On my first short (one day) meditation retreat, a nun in her 80s who had been meditating daily for over 20 years, was asked to share the quality of her meditation practice. In a surprisingly loud, gravely voice she announced to us that practice felt "Dry as toast!" We all laughed of course, yet at the same time, it remains one of the most inspiring testimonials to persevere daily in this "simple but not easy" practice. She clearly persevered not for "short-term gain" but because of the profound, cumulative benefits of daily practice.
So why can't we easily stabilize attention to directly experience only whatever we're doing in the present moment and as a result immediately feel peace, stillness, silence etc? The short answer is that all our past (genetic & environmental causes & conditions) has resulted in us being precisely as we are right now. We've been conditioned (trained) to behave as we do, which is very different than suggested in meditation instructions. Therefore, we need to repeatedly & with infinite patience keep remembering to:
• be patient - gently letting go of time-related concerns
• gently let go of words, "self-talk", "discursive thinking" etc
• gently let go of the past - regrets, hurts, injustices etc
• gently let go of the future - "to do" lists, goals, plans, anxieties, escape routes etc
• let go of the goals of meditation (stress reduction, calm, peace, enlightenment etc)

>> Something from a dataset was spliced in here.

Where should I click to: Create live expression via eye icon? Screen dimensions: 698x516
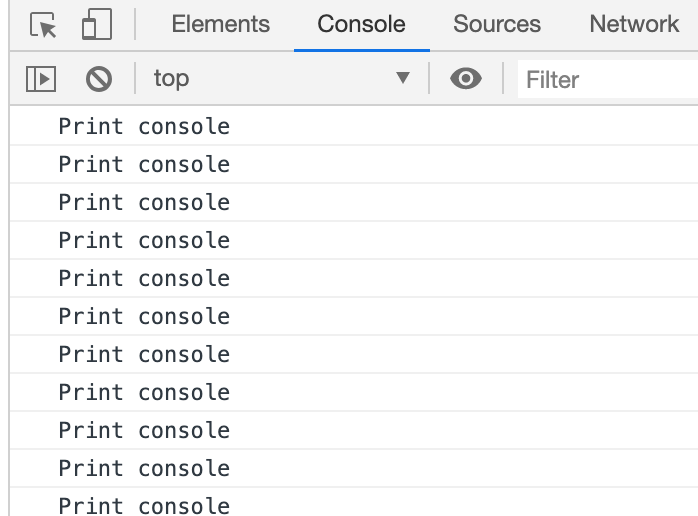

• focus on "just this" process - zoom in on the details, the "how" of the instructions
Meditation practice is by no means a quick-fix. It's a slow, intentional, incremental experiential "softening of the boundary between our highly intentional, restricted, conscious ego mind and the limitless, unconscious domain of the body. When we do this, our conscious mind begins to tap into and connect with the somatic awareness that is already going on - mostly unbeknownst to us - in our body. In this larger field of consciousness, we are still conscious but in a very different way."
Reginald A. Ray. "The Awakening Body. Somatic Meditation for Discovering Our Deepest Life." Shambhala, 2016.
Quality time invested in practice reliably pays dividends. Merely liking the idea (exclusively "left brain") of meditation, does no more than liking the idea of playing a musical instrument. Cultivating skills in either depends entirely & proportionately on quality practice time. That's the only way to make incremental progress - practice literally, progressively transforms us from the inside out.